[Start THE DATA]
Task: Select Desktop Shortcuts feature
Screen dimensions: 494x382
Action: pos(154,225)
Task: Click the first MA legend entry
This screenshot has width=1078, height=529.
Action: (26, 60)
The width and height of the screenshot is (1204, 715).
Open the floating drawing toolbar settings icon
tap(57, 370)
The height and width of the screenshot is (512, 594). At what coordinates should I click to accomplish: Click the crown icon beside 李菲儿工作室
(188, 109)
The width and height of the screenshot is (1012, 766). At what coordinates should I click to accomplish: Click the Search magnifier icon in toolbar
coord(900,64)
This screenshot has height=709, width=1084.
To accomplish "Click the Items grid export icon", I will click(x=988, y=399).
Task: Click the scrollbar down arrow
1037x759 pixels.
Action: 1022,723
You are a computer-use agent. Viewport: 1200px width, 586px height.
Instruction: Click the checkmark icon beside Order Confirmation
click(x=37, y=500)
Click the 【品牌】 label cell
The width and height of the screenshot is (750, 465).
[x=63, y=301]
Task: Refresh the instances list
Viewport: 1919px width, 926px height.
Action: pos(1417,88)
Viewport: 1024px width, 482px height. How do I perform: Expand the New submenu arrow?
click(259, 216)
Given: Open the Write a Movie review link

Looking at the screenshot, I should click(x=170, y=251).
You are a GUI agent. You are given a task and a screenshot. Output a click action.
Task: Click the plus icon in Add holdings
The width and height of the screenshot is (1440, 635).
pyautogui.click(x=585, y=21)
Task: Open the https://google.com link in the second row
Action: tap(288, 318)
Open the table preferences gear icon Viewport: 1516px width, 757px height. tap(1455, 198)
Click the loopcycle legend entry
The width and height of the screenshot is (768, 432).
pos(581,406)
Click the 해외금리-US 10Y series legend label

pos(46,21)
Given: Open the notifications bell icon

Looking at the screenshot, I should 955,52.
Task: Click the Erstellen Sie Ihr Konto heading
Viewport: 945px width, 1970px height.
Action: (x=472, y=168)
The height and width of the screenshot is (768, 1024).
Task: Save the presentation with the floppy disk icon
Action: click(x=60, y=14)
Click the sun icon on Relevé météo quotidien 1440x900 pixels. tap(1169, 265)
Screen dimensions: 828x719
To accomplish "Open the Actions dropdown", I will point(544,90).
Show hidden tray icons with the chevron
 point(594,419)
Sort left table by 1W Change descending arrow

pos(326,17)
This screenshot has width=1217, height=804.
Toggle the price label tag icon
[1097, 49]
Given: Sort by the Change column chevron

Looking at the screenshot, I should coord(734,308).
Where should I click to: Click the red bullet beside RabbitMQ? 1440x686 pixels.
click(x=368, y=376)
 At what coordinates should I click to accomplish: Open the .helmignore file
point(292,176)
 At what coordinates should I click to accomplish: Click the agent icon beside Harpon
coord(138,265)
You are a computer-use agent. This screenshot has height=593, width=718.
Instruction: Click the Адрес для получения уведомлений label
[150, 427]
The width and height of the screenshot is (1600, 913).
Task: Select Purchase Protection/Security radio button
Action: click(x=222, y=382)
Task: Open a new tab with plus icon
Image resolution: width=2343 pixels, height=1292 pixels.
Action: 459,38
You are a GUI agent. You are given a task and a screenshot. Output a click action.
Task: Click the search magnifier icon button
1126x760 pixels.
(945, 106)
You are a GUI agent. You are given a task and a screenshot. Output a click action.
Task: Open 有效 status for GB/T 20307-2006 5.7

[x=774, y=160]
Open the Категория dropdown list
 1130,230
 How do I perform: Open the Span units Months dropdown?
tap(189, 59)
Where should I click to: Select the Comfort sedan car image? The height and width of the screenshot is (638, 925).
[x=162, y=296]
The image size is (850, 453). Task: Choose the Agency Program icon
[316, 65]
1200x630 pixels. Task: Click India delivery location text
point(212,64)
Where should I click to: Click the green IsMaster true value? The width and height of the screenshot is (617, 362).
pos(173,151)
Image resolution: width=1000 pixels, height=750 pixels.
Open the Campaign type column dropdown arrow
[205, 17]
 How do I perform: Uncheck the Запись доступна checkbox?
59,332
[End THE DATA]
• **SHORT PROBLEM**
Copy out the lines in the records above without any changes, from the one containing "Task: Click the scrollbar down arrow" through the one containing "Action: tap(288, 318)".

• **REPLY**
Task: Click the scrollbar down arrow
1037x759 pixels.
Action: 1022,723
You are a computer-use agent. Viewport: 1200px width, 586px height.
Instruction: Click the checkmark icon beside Order Confirmation
click(x=37, y=500)
Click the 【品牌】 label cell
The width and height of the screenshot is (750, 465).
[x=63, y=301]
Task: Refresh the instances list
Viewport: 1919px width, 926px height.
Action: pos(1417,88)
Viewport: 1024px width, 482px height. How do I perform: Expand the New submenu arrow?
click(259, 216)
Given: Open the Write a Movie review link

Looking at the screenshot, I should click(x=170, y=251).
You are a GUI agent. You are given a task and a screenshot. Output a click action.
Task: Click the plus icon in Add holdings
The width and height of the screenshot is (1440, 635).
pyautogui.click(x=585, y=21)
Task: Open the https://google.com link in the second row
Action: tap(288, 318)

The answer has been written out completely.